UC Irvine

The imbalance between L-glutamate (L-glu) and Gamma-aminobutyric acid (GABA), the most abundant excitatory and inhibitory neurotransmitters, respectively, has been hypothesized to be related to various neurological disorders such as autism spectrum disorder, seizures, and epilepsy. Despite the importance of monitoring their balance, tracking the L-glutamate and Gamma-aminobutyric acid (GABA) levels real-time is very challenging. Currently, microdialysis is being widely used for this purpose and while it shows great sensitivity and selectivity, there’s a several minutes of delay limited by diffusion and the probe used in the process is still very large, making it less feasible for measurements in local areas. Thus, electrochemical sensors have been the area of research to overcome these temporal and spatial resolution of microdialysis. With enzymatic and electrochemical reactions, it yields seconds of rapid response time and microfabrication technology allows several sensing points to be assembled in a few hundred micrometers allowing better spatial resolution.

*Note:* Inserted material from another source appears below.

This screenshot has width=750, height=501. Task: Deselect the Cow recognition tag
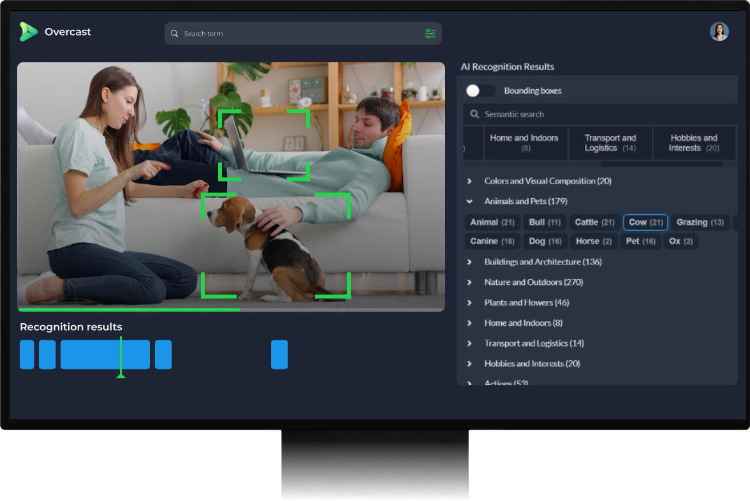[x=645, y=222]
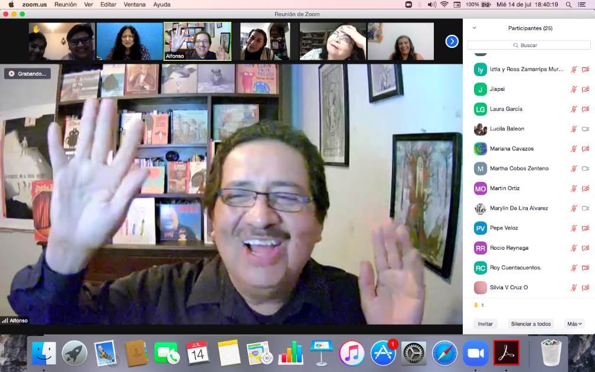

Therefore, for the first half of this work, we have developed a highly sensitive electrochemical sensor for dual detection of L-glutamate and GABA. By electrochemical deposition of platinum nanoparticles, the overall active surface area was increased that led to higher sensitivity. Further, a self-referencing technique was adapted in order to achieve higher signal-to-noise ratio. Additionally, the sensor was fabricated using a flexible polyimide substrate for less brain damage along with easier handling compared to its ceramic counterparts. This dual L-glu:GABA sensor was validated in various conditions including in vitro, ex vivo with cell cultures and in vivo with anesthetized rodents. Furthermore, we tried improving its biocompatibility by exploring substitutional material for Ag/AgCl, a commonly used material for reference electrode in electrochemical systems. To replace Ag/AgCl, iridium oxide (IrOx) has been explored in terms of its biocompatibility and stability as a reference electrode. As a result, we were able to see IrOx’s capability to replace Ag/AgCl for better biocompatibility in long term measurements in vivo. Overall, our dual L-glutamate:GABA electrochemical biosensor has its unique features to enable accurate, real-time, and long-term monitoring of the E:I balance in vivo. Improvements in various aspects of the sensor have been made along with its validation in multiple settings. This new tool is expected to aid investigations of neural mechanisms of normal brain function and various neurological disorders.